Cedar trees, such as the Ashe Juniper pollinate large amounts of pollen during the winter season. When this pollen is inhaled, it causes inflammation in the immune system. Juniper pollen is comprised of a protein that triggers the body to release antibodies to fight the threat. Allergic reactions then begin to take place, often resulting in unique, severe symptoms.
Common allergy reactions
Many people who have experienced this allergy claim it feels like they have a flu or fever. Do not fear; this mountain cedar allergy does not cause either of these illnesses. The lack of humidity in the air allows the dust to remain in the air for longer and the particles moving through nasal and throat passages can be more irritating.
Practices to Implement During this Allergy Season
Make sure you get tested for the specific allergy to understand what the next steps are. It is highly encouraged to limit exposure to the outdoors as much as possible. Keep your home clean regularly and stay on top of washing clothes and other fabrics, especially if worn outside. This will keep the dust from circling around and staying on your and home surfaces! If Juniper trees are in your yard or neighborhood, keep them trimmed or if necessary, cut them down. Consider purchasing an air purifier to put in rooms around the house to help clean the air and eliminate the dust particles.

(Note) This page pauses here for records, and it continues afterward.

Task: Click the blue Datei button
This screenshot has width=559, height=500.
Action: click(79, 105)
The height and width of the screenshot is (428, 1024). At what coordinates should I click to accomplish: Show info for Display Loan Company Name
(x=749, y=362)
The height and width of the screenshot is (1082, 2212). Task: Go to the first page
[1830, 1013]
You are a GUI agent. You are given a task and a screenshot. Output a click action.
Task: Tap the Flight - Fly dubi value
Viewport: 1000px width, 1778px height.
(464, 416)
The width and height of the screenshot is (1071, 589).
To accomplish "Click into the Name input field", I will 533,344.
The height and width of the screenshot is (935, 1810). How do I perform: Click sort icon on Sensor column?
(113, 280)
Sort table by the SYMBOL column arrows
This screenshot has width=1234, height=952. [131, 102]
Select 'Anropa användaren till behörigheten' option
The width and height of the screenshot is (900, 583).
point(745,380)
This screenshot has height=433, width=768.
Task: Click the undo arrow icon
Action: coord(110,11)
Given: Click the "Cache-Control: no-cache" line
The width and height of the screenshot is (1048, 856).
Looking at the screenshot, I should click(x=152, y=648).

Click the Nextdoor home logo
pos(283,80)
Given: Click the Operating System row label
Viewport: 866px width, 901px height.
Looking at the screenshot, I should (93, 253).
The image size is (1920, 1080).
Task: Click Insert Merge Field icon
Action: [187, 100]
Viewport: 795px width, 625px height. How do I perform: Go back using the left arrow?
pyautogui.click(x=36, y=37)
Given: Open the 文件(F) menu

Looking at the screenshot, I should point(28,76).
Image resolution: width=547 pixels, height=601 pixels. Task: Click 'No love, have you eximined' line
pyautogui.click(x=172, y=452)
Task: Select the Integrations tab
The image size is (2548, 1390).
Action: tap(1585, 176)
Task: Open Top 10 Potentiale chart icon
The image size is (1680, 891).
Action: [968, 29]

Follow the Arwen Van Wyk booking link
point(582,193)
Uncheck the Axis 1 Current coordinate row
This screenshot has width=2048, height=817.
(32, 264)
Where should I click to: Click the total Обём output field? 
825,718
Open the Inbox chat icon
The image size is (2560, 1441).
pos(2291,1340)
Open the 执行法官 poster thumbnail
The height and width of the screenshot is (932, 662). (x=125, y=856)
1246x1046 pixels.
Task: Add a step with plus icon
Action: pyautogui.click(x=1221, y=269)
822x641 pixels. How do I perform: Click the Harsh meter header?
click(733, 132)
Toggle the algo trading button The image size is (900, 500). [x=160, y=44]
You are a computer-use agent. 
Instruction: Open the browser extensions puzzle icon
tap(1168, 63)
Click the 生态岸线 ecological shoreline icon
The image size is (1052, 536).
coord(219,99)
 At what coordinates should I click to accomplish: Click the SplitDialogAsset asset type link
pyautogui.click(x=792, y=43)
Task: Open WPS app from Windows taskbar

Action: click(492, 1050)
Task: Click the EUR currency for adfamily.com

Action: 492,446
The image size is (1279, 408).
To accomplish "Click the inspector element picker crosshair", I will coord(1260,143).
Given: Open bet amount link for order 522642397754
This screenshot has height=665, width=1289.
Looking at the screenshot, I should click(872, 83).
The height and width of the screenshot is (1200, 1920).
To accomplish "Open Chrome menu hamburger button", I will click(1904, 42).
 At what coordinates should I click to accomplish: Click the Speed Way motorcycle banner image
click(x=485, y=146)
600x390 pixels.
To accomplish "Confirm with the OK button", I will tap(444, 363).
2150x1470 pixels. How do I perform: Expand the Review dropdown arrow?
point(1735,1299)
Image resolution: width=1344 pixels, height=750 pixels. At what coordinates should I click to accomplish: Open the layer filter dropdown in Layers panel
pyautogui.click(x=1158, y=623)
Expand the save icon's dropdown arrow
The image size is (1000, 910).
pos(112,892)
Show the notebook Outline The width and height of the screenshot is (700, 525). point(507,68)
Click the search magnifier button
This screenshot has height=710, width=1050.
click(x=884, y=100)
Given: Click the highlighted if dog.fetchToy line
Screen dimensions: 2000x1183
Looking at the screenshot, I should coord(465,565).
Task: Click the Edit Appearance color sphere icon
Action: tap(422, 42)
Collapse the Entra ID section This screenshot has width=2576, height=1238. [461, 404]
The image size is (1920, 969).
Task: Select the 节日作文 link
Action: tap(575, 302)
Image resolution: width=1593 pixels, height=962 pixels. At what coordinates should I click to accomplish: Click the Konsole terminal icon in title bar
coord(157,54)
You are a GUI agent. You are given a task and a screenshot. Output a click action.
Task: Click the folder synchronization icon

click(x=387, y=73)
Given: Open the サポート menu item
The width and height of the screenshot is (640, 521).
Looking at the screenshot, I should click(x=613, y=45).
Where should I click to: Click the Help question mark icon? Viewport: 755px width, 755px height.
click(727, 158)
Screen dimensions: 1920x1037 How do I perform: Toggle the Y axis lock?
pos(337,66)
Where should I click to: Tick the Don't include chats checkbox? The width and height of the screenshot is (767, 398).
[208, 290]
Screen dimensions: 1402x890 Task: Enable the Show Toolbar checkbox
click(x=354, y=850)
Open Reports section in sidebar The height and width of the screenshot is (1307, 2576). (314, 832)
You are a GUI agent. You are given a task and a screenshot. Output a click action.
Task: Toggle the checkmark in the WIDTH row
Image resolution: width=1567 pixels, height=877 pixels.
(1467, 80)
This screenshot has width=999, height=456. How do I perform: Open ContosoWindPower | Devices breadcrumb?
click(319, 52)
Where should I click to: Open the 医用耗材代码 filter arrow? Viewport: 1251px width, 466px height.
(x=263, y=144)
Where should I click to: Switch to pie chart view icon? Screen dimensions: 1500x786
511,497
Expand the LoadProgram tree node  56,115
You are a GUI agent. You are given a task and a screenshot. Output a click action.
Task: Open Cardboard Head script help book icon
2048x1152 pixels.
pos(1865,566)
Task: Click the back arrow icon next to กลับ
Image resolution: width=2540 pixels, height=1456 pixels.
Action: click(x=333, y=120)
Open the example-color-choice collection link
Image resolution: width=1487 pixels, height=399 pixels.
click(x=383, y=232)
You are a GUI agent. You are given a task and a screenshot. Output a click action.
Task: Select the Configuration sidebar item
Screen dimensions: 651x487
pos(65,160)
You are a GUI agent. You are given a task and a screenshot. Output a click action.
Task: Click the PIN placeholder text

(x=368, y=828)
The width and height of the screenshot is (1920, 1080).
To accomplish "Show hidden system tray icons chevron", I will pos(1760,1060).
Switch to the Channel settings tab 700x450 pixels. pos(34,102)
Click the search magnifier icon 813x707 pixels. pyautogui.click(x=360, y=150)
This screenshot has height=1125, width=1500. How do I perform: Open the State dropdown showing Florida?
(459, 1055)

Even certain foods can cause the allergic reaction to become worse and cause a dry, itchy mouth. This is called Oral Allergy Syndrome or OAS. If you are diagnosed with the Allergy, these are the foods to avoid.
While facing Texas’ brutal winter allergies, staying informed and well prepared are your best chances of staying healthy. By taking steps like getting allergy-tested, minimizing outdoor exposure, and maintaining a clean-living environment, and being mindful of specific trigger foods you can better manage the long dry winter.